Graham Beale, chief executive of Nationwide, said section 9B of the Building Societies Act 1986, which restricted the creation of floating charges, made it more difficult for societies to make use of the government's £50bn issue of Treasury bills and he wanted it to be changed.
However the lender was unable to confirm whether it had or would trade mortgage assets for Treasury bills if the law was changed.
Lenders were able to swap their high quality mortgage-backed and other securities for Treasury bills up until 30 January through the government's special liquidity scheme.
The government is now finalising the details of the asset purchase facility announced in January, which will allow the Bank of England to purchase high quality private sector assets funded by the issue of Treasury bills.
This is expected to become available in April.
Matthew Wyles, non-retail director of Nationwide, said building societies could access the bills but the difficulty occurred when they wanted to convert them into cash through a sale and repurchase, also known as a repo agreement.
He said: "The difficulty is the standard market way of treating these agreements which is to use a floating charge on the bills and we cannot grant them a floating charge. So we can access the bills but we cannot repo them in the normal way.
"It means we need to repo them in a way which does not breach the Building Societies Act and that costs more money and is harder to do."
Mr Wyles said many lenders were not interested in making the swap for the Bills because of the extra difficulty it created, creating an issue for building societies that wished to offer more mortgage financing to their customers in the current climate.

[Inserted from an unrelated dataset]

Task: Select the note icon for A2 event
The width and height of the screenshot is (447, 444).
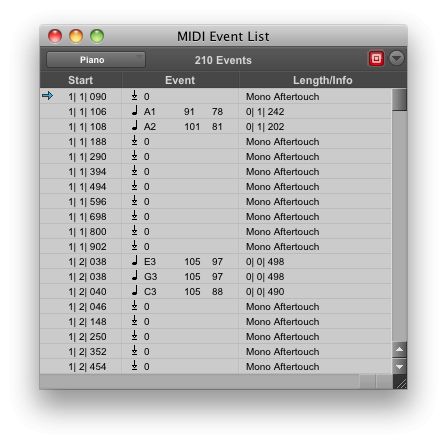Action: point(134,126)
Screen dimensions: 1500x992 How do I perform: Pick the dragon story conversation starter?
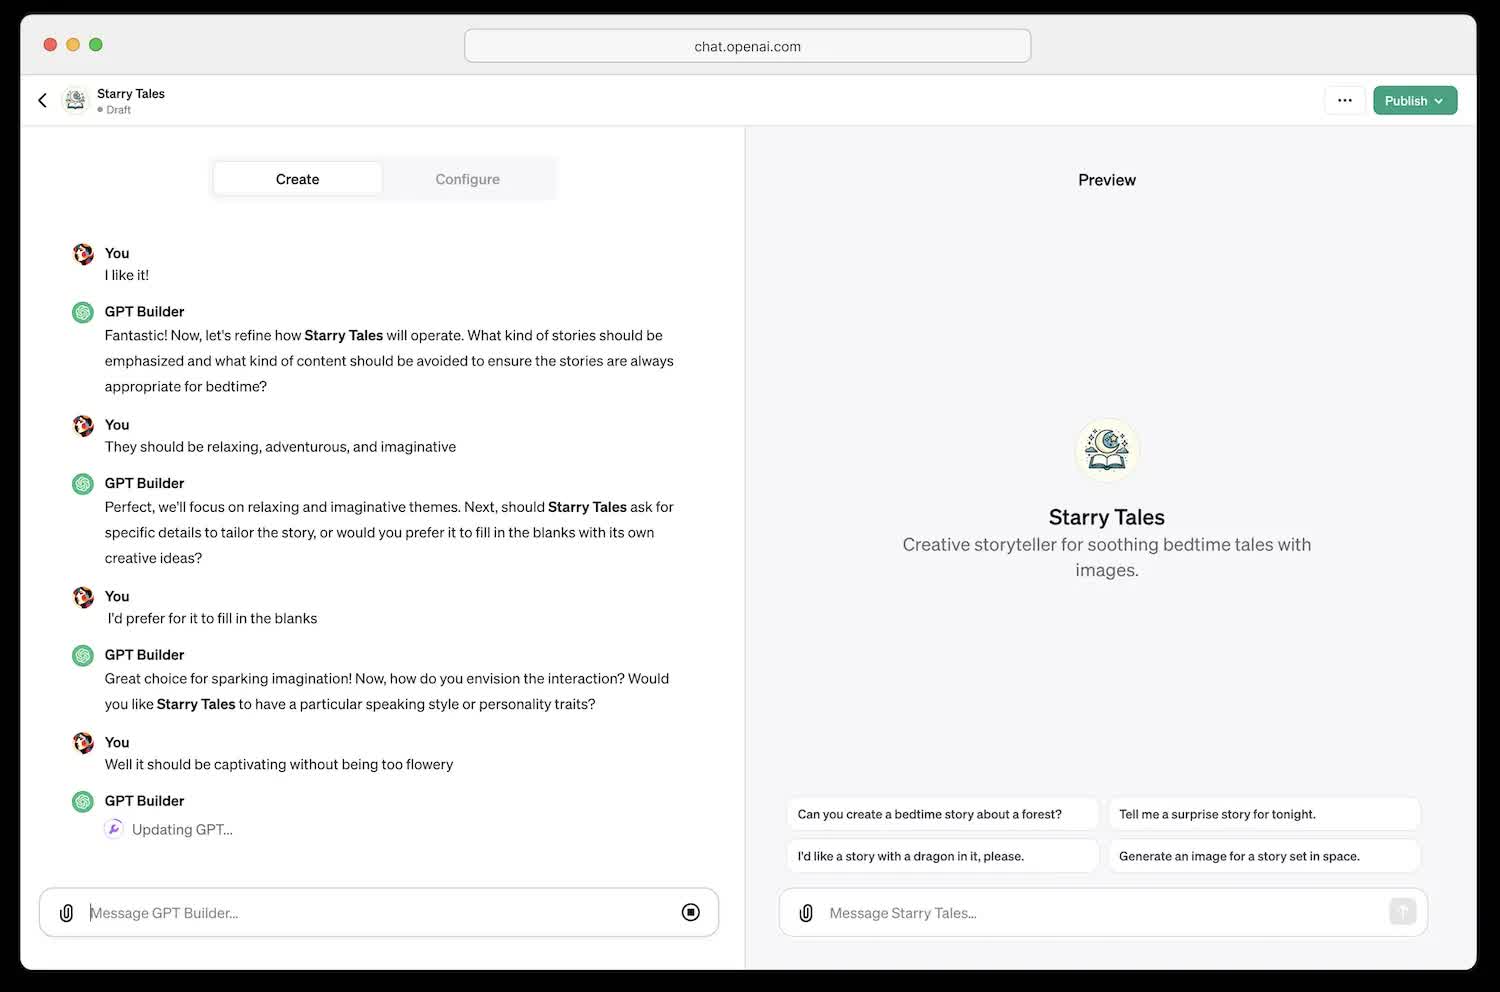(x=941, y=856)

He said: "It is an anomaly created by a feature of the legislation that never contemplated these kind of sale and repurchase agreements.
"The legislation was drafted a generation ago and the sophistication of the market and building societies has moved on significantly since them. Legislation has simply failed to keep the pace."

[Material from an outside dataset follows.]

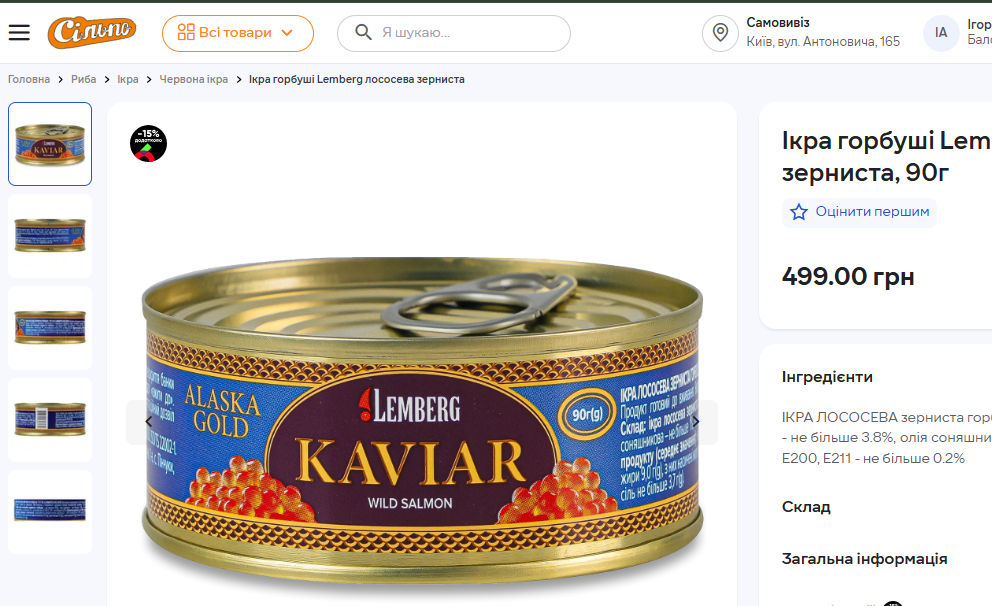Type in the Я шукаю search field
This screenshot has width=992, height=606.
click(x=470, y=33)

Adrian Coles, director general of the Building Societies' Association, said the BSA would support Nationwide in seeking a change to the almost a quarter of a century-old Act.
He said: "Our position is we very much support Nationwide and we will take advantage of what John McFall said to provide a detailed paper on this and we will be doing that in conjunction with Nationwide as soon as we can.
"We want to make it as easy as possible for societies to use all forms of government support that is available to the funding market at the moment and if there is a technical provision in the Building Societies Act that prevents us from doing that then we will put that right.
"It would be great if it could be changed so that the transfer could be undertaken in a straightforward way."
Mr Coles said the BSA had spoken to the Treasury previously about the issue but now he would seek to expedite the matter.
Andy Caton, corporate development director of Yorkshire Building Society, confirmed while it had traded assets for some Treasury bills it had only been a small amount.
He said the issue of converting them was much more of an obstacle for some other building societies that had taken on larger amounts of the bills.
He said: "We would agree with Nationwide and support the proposed change to Section 9B."
Neville Richardson is the group chief executive of Britannia Building Society, said: "In principle we welcome anything that gives building societies a level playing field with the banks. Although this is not something Britannia needs at the moment, we would support anything that would give a level playing field."